Turn the records below, from the line with "Identify the location of Symbol." to the line with "The image size is (1211, 645).", into a numbered list with the blank lines left out.

- - - - -

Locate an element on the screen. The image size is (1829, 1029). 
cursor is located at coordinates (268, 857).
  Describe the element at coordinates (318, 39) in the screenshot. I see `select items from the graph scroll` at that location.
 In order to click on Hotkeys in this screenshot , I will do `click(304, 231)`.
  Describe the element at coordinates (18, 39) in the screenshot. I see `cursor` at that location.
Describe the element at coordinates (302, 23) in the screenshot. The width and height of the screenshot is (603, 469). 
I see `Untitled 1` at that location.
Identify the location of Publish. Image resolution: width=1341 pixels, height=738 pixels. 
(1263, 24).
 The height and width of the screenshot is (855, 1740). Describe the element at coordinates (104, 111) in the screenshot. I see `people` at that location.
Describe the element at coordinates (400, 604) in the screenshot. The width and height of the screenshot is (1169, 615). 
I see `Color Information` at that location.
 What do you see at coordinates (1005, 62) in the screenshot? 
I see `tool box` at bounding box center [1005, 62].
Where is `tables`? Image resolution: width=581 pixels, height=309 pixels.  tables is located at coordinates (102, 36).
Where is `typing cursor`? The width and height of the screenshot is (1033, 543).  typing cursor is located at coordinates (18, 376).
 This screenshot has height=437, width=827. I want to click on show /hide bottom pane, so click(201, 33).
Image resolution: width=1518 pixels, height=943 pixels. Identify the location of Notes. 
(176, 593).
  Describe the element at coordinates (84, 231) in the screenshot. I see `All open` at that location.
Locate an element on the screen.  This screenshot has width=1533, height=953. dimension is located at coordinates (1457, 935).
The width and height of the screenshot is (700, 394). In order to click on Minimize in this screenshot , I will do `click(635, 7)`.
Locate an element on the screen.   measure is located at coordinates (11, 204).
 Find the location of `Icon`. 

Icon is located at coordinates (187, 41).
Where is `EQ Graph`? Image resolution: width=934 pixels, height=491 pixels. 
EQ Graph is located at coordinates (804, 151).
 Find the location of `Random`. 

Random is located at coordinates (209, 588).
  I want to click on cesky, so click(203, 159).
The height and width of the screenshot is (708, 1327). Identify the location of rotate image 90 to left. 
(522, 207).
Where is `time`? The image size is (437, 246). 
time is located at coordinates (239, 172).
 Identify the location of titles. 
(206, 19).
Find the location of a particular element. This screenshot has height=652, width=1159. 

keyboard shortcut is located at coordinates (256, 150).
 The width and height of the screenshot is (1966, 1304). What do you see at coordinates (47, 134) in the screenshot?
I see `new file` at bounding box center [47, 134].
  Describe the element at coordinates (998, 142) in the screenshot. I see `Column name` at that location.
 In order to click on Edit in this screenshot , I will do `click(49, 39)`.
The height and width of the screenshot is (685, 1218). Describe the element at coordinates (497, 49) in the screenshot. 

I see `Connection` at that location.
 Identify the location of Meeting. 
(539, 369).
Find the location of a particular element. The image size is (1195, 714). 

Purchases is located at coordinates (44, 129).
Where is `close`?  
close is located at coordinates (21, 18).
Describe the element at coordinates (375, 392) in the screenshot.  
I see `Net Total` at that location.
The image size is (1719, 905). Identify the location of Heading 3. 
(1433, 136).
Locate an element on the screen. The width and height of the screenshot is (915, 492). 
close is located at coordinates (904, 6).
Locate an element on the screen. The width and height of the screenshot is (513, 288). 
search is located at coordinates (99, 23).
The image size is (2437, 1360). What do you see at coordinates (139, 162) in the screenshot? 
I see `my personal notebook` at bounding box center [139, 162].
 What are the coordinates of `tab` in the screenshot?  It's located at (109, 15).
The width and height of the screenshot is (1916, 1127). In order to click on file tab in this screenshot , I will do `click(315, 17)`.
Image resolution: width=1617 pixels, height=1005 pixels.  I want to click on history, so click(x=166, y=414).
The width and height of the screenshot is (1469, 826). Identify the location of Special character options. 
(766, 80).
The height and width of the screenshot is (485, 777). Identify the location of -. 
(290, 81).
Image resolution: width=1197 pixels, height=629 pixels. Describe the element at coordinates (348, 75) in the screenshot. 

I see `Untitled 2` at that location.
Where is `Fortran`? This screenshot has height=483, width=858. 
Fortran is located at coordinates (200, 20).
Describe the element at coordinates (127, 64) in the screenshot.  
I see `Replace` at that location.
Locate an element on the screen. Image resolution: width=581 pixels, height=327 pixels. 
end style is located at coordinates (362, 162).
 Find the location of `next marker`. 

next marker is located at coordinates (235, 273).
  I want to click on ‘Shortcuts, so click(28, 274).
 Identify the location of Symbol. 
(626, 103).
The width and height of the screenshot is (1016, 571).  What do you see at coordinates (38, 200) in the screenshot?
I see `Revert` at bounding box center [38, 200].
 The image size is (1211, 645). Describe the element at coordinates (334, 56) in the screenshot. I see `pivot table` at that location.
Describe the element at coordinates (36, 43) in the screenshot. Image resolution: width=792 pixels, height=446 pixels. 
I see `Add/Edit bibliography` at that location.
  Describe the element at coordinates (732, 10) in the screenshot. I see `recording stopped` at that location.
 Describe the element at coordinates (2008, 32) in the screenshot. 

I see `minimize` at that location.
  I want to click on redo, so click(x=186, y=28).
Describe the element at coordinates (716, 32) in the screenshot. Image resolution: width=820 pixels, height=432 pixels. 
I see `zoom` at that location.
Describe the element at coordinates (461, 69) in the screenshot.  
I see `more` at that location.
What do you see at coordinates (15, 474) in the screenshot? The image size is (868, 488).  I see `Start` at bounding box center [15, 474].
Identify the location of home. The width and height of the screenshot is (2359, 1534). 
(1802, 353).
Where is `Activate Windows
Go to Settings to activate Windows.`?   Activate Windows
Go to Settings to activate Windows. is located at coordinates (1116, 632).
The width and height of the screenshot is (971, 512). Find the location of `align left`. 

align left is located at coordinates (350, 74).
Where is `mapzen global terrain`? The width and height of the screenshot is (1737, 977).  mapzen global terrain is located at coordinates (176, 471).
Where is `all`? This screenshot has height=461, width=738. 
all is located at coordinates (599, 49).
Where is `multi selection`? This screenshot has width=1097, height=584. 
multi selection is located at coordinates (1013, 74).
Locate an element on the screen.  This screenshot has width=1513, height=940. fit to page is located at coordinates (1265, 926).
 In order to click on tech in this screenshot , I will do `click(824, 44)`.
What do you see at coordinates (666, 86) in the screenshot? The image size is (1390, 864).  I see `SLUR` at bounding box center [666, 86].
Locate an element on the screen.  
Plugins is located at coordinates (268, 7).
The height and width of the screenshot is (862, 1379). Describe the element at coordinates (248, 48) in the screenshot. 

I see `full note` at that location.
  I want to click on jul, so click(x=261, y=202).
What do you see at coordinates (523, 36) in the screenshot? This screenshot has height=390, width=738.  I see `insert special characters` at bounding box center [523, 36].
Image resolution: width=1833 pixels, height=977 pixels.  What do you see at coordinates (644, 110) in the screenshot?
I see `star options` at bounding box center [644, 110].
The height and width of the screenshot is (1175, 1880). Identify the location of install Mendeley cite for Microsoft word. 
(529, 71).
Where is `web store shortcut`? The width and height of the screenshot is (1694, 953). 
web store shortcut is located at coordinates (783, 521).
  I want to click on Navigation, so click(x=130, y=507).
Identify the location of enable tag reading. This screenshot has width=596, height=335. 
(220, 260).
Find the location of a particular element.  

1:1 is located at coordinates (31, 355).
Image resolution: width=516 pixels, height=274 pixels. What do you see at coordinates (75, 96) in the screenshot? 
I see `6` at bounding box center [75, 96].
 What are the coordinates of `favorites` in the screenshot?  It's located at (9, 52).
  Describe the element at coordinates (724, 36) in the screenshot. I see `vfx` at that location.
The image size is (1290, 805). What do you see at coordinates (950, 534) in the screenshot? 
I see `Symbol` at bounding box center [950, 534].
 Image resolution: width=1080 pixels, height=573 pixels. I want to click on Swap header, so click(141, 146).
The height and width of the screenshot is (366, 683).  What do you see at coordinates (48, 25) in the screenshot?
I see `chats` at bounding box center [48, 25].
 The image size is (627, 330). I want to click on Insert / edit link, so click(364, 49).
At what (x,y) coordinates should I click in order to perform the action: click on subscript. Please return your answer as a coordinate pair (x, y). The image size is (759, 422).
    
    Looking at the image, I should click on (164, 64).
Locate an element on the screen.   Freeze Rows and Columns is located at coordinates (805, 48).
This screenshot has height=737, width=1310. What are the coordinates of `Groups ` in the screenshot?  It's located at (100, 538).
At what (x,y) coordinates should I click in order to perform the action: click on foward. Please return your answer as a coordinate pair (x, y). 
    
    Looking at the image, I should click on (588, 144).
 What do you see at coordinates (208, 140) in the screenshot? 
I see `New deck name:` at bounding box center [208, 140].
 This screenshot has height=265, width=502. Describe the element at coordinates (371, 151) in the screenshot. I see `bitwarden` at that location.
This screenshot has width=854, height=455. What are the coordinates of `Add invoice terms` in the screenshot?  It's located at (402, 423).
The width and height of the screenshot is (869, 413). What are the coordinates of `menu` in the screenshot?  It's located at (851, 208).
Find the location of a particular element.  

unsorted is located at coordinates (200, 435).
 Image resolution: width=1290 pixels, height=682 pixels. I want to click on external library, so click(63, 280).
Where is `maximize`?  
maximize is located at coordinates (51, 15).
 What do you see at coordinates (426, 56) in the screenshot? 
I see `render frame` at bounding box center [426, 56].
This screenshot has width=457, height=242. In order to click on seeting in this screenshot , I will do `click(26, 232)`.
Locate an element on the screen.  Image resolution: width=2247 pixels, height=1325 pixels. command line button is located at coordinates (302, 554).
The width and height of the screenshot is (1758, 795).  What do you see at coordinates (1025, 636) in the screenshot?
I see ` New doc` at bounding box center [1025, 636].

- - - - -

* [Answer to this task]:
1.  Identify the location of Symbol. 
2. (626, 103).
3. The width and height of the screenshot is (1016, 571).  What do you see at coordinates (38, 200) in the screenshot?
4. I see `Revert` at bounding box center [38, 200].
5.  The image size is (1211, 645). Describe the element at coordinates (334, 56) in the screenshot. I see `pivot table` at that location.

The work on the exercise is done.